Later, Figueroa got to explore the inner workings of local government in a popular course taught by former Riverside mayor and famed professor Ron Loveridge. The class led to a two-quarter internship with state Senator Rosilicie Ochoa Bogh in nearby Redlands. Ultimately, Figueroa found her sweet spot in research. A two-quarter class on social science and humanities research with Dr. Kim Yi Dionne gave her a crash course in research methods and data collection along with practice applying those skills as a research assistant in the Dionne Publicly Engaged Research Lab (DPERL). At DPERL, one quarter turned to seven as Figueroa honed her research skills and became an integral member of the lab.
A summer political research program at the University of Pittsburgh further cemented Figueroa’s interest in a career in academic research and teaching. She may have started college with hesitation about where she was headed, but she is finishing with certainty.
What’s next? Figueroa has full funding as a Ph.D. student in Political Science with a concentration in Comparative Politics at UC Santa Barbara. She received the Regents Fellowship, the highest fellowship the department offers.
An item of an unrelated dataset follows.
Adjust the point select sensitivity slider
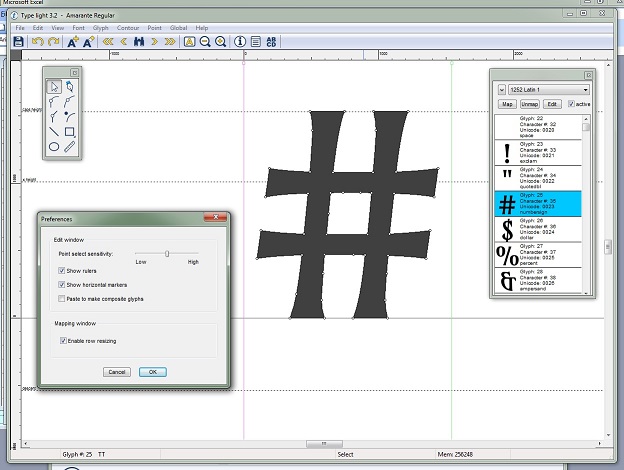 pos(167,254)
Klaus Stephenson is aiming for the stars — literally. An astrophysics major at UC Santa Cruz, she racked up some serious hours as an undergraduate researcher, working with the James Webb Space Telescope and UC’s Lick Observatory. She even traveled to Tokyo to present her work on finding exoplanets outside the solar system. These opportunities set her on an ambitious career path — she plans to get a Ph.D. and continue making discoveries as an astrophysics researcher.
Stephenson wasn’t one of those kids fixated on space from a young age. In fact, she came into UC Santa Cruz as a computer science major. She had grown up coding and making her own websites. But she saw college as an opportunity to explore new things, and one of those new things was attending a talk by an astrophysics grad student. She found it fascinating and followed up by dropping in on a Society of Physics Students meeting. It wasn’t long until she was hooked. Stephenson’s curiosity and her coding skills ended up leading her to a research assistantship with professor Andrew Skemer. The work has provided both financial aid for school and class credit, and it even landed her a summer internship at Lawrence Livermore National Laboratory.
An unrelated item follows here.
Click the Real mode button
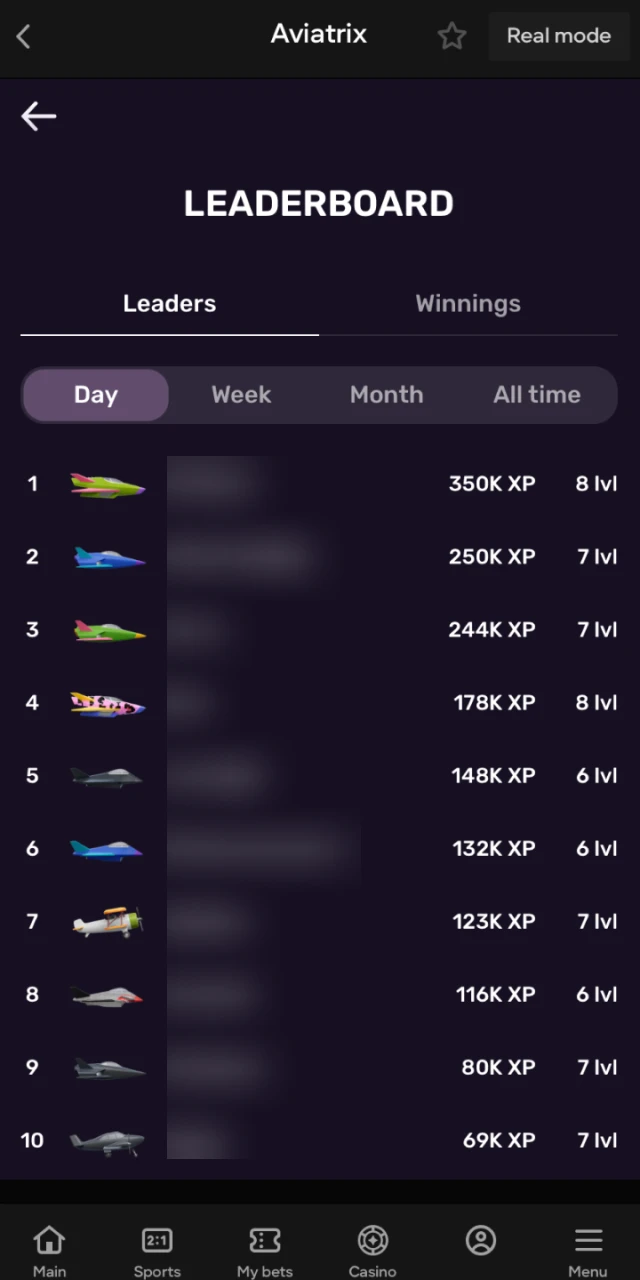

“Research really helped me figure out that I want to get a Ph.D. in this field,” she says. “I’ve been able to see what life is really like for academics in a way you don’t get in the classroom. Now I know that I do want the kinds of jobs that require advanced degrees.”
What’s next? After graduation, Stephenson will start a postbaccalaureate position as an instrument scientist at UC Santa Cruz for the Planet As Exoplanet Analog Spectrograph, a new instrument that is being added onto a telescope at UC’s Lick Observatory. She plans to publish two more first-author scientific papers and present at a conference next year, in addition to applying for Ph.D. programs.